Surgical care of elderly persons focuses many of the difficult legal and ethical dilemmas that have arisen in modern medicine. Such issues arise at both macro and micro levels. This paper explores four micro level areas involving physician-patient interaction. These are: informed consent, dying patients, pain relief treatment and medical research, when the patients involved are elderly persons.

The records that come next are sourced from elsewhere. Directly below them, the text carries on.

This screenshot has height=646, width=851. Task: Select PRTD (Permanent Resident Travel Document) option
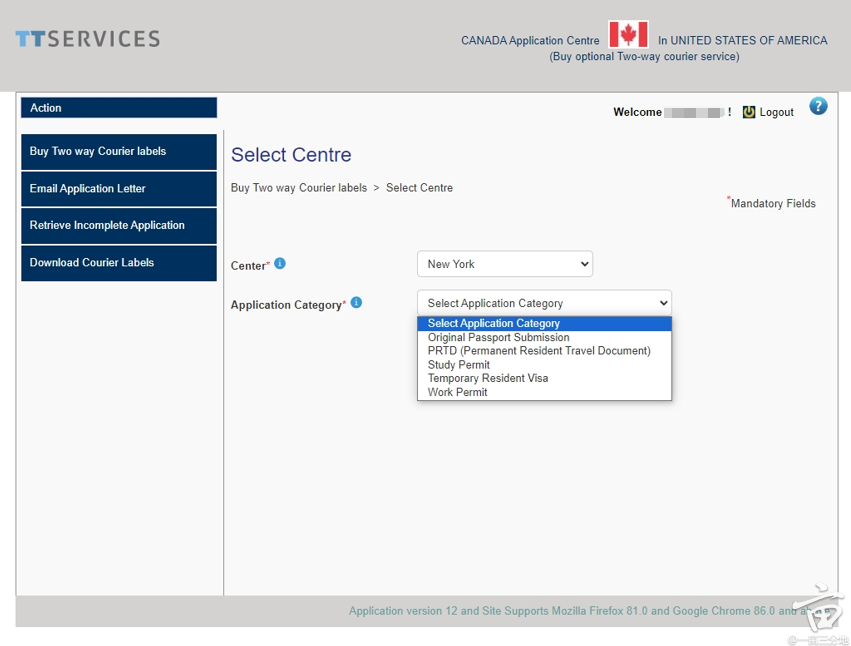tap(538, 351)
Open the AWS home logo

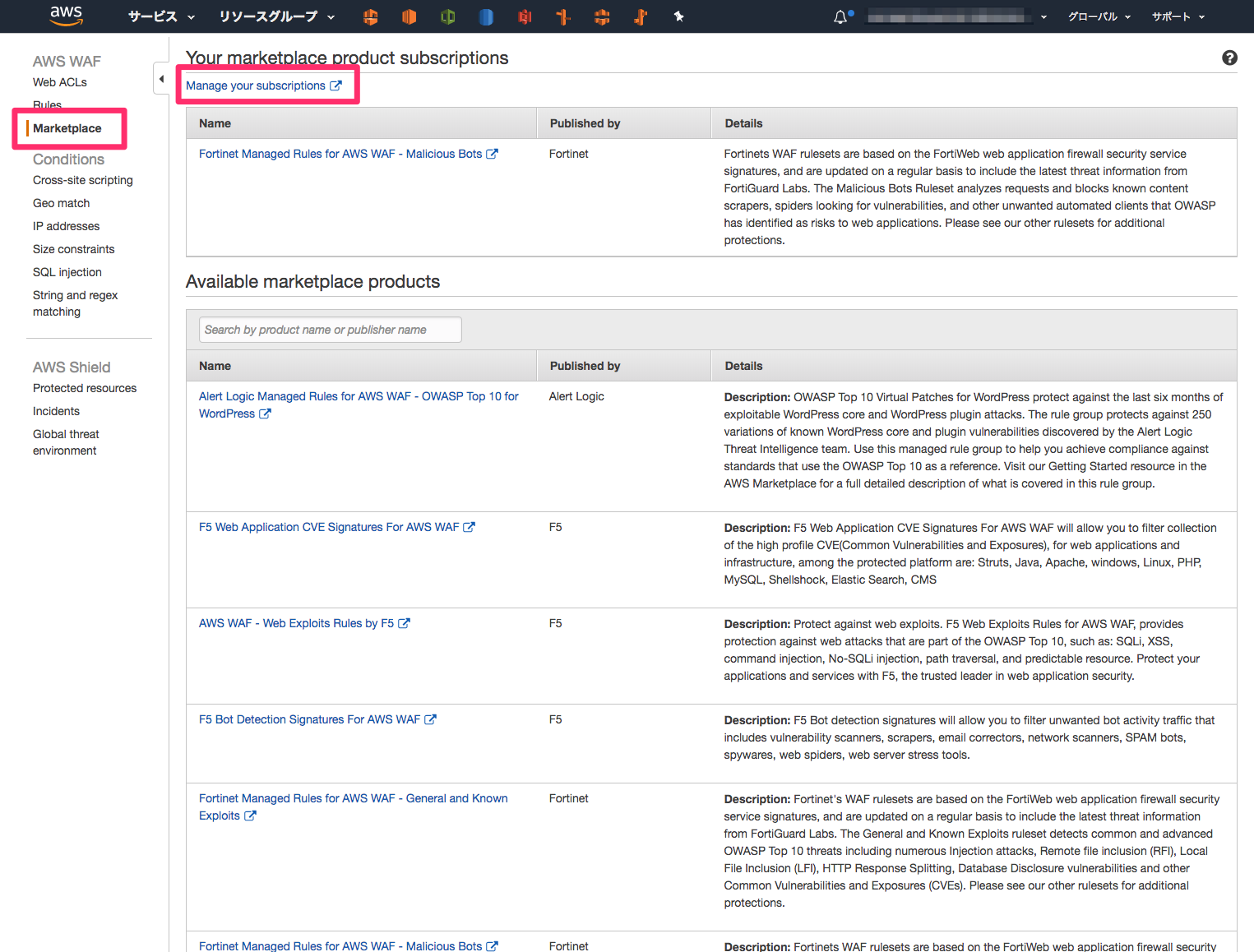coord(66,16)
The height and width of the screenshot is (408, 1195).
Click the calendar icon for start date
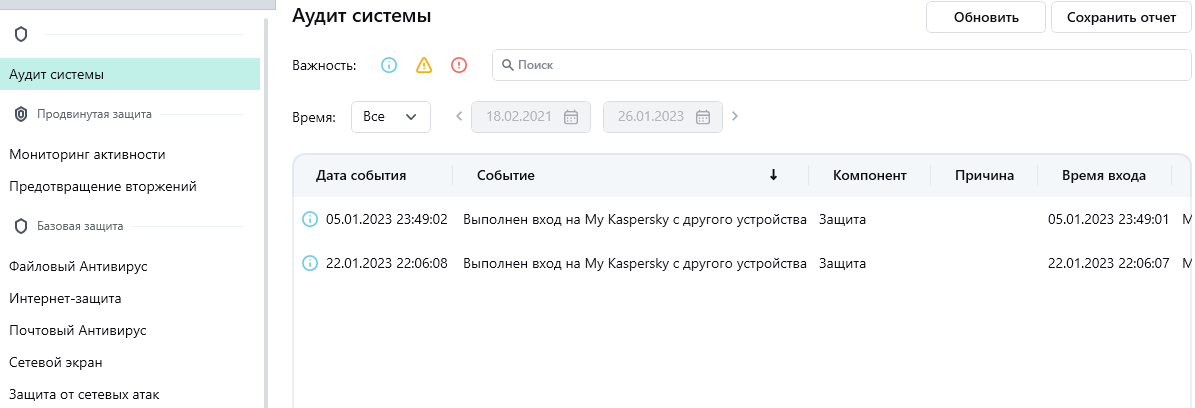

The discussion of informed consent includes consideration of refusal of treatment, scope of information, voluntariness, coercion and competency. In particular, the basic presumptions are articulated and variations in the application of these concepts, when aged persons are involved, and justification of such variations, are considered. Within the topic of dying elderly persons, the “living will” and “durable powers of attorney” are discussed. The obligation to provide pain relief treatment can be particularly important in the context of terminally ill and dying persons and it is suggested that there should be a legal obligation to provide such treatment, including in some circumstances, where the treatment could possibly, or even is likely to, shorten life. Finally, aged persons' participation in medical research and the special problems that can be involved in this are addressed.
In conclusion, it is suggested that the greater visibility and identification of old persons needing surgery than of those needing some other forms of medical care is likely to make this an important arena for setting far-reaching precedents regarding humane approaches to, and human rights in, access to and provision of medical care.